Me: “Fia, let’s go look at the old church.”
Her: “Mama, what’s church?”
Cue brakes screeching to a halt. Uh-Oh.
Phil’s father is an Episcopalian Priest. He baptized both our kids. His mom is the epitome of a loving, Christian woman. “Rev and Bev” we call them. Part of the deal in baptizing, besides tradition, is to raise them “in the faith.” However, neither Phil nor I are particularly religious. I would call us more spiritual, even though we both grew up going to Sunday School (and when my family was falling apart in the 9th grade, I briefly became a born-again Pentecostal. Yep. Not kidding).

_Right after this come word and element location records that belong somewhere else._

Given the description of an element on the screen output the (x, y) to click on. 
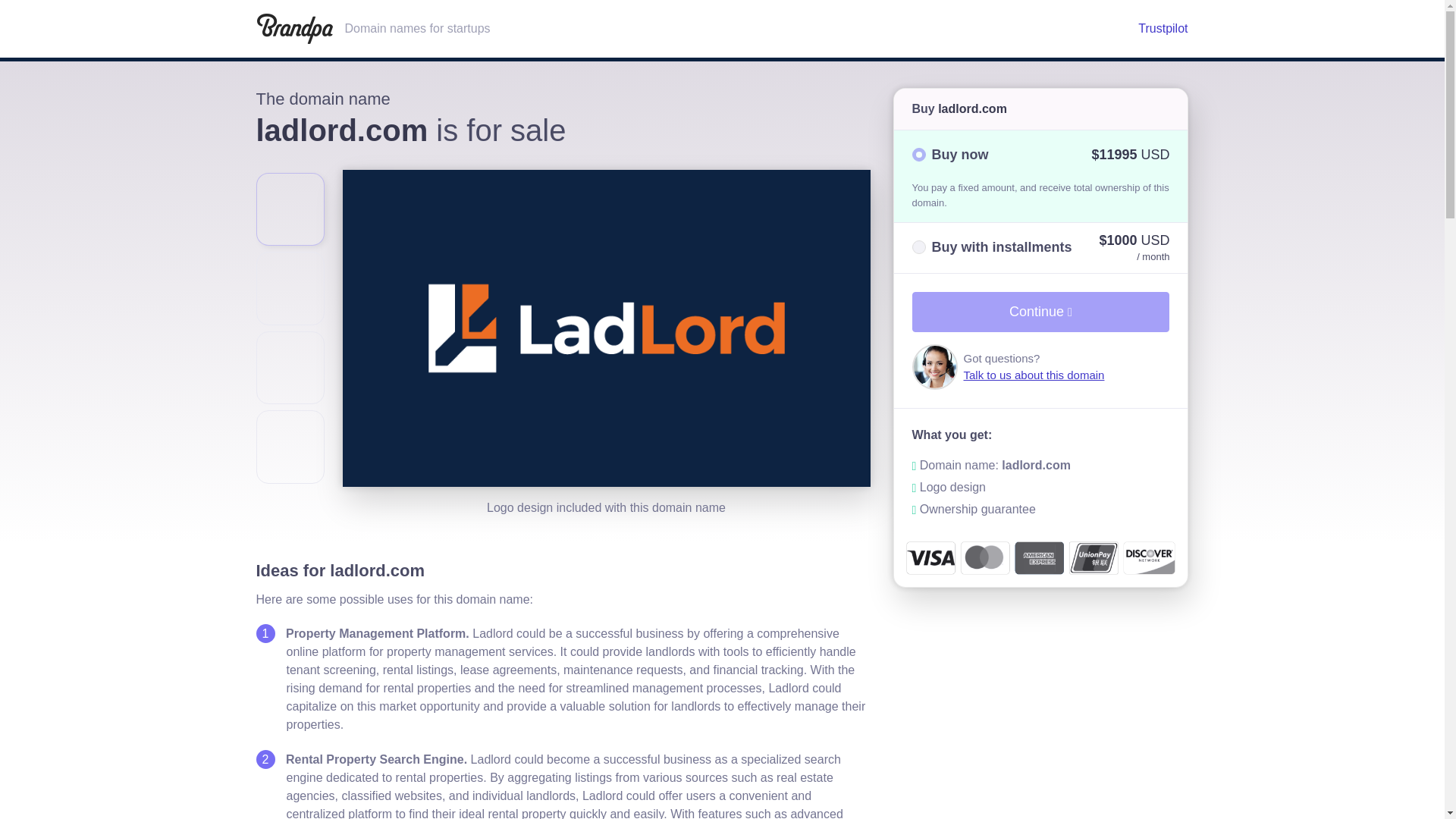
ladlord.com (972, 108)
Domain names for startups (687, 28)
Talk to us about this domain (1032, 374)
Trustpilot (1163, 28)
buy (917, 154)
installments (917, 246)
Continue (1040, 311)
Given the description of an element on the screen output the (x, y) to click on. 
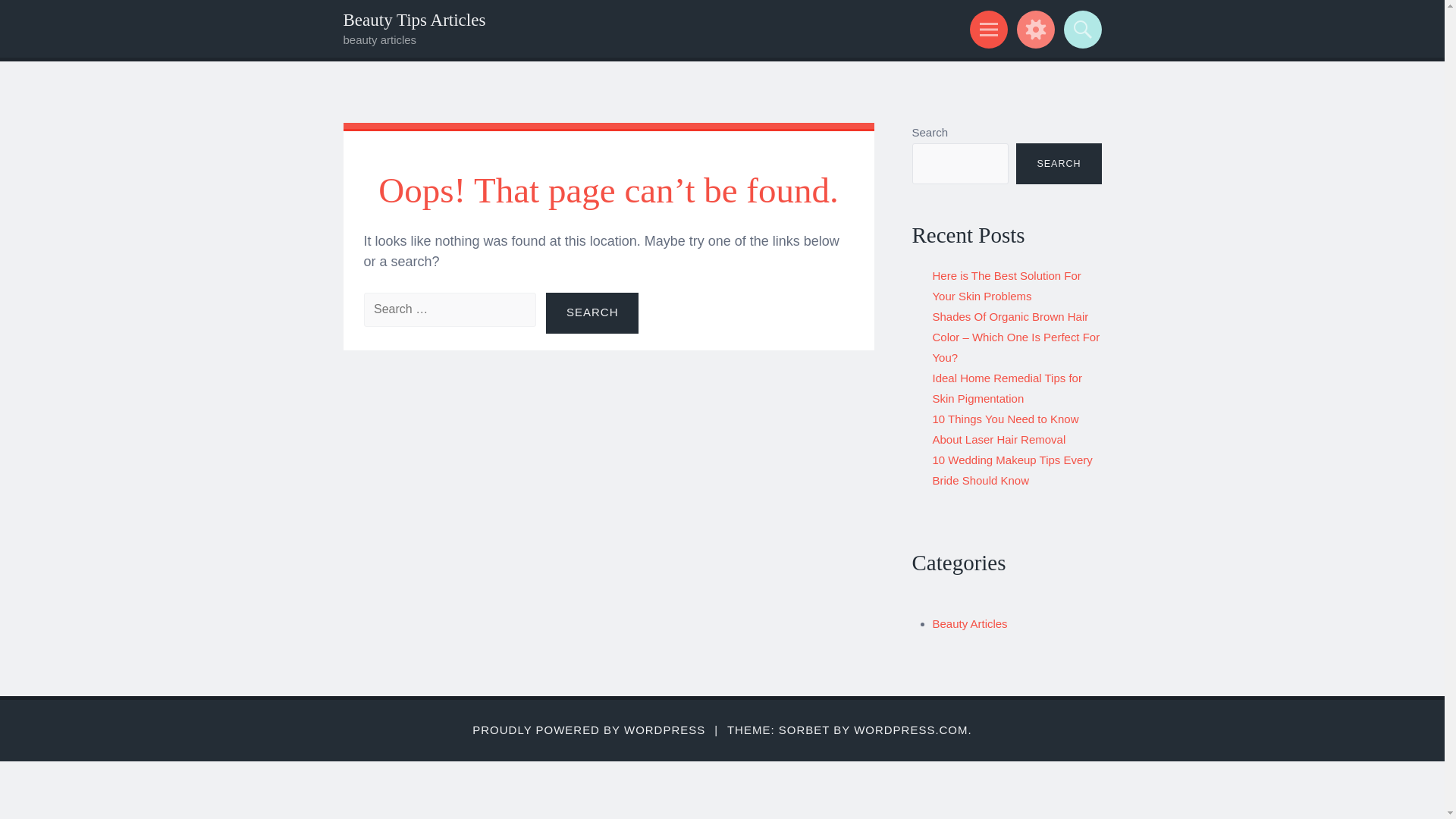
10 Things You Need to Know About Laser Hair Removal (1005, 428)
Search (592, 312)
Beauty Tips Articles (413, 19)
PROUDLY POWERED BY WORDPRESS (587, 729)
Search (1080, 29)
Search (592, 312)
10 Wedding Makeup Tips Every Bride Should Know (1013, 469)
WORDPRESS.COM (910, 729)
Widgets (1032, 29)
Search (592, 312)
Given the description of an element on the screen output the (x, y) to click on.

Phil’s experience–which included family time, church picnics and “preacher kid” mischief–was far different than mine.
My parents would pull up in a big cargo van that my mom used for her plant business. They’d open the side door and we four kids would come tumbling out. My adopted brother Carter would bounce in with his huge black Afro and my sister Tanya would follow with her neatly woven cornrows. Kelly, my biological brother, and I would lead the way.
“Come on you guys, we are going to be late!” I’d say, glad to be the older sibling/ring leader. We were a motley crew, no doubt.
My parents would slam the door and shout, “See you in an hour!” and go tearing off. My mother probably went and got high. My father probably went and made charts (we had a sign-in and sign-out chart growing up. Um, yes.).
I didn’t care about the drive-through drop off and I still don’t. In fact, in many ways, I get it. Woo hoo, an hour of free time! No babysitter, no kids. Where I differ from my parents (in addition to the 99% of things they did in child-rearing) is that I’m way too paranoid to ever leave my kids like that. Even when Fia is 8 or 9. No way, no how.
Not only would I not leave her at church alone, I wouldn’t leave her in Sunday School, even if I was at the church attending the main service. I’m much too paranoid; especially after my “Stranger Danger” post and the warning many of you gave me about “tricky people.”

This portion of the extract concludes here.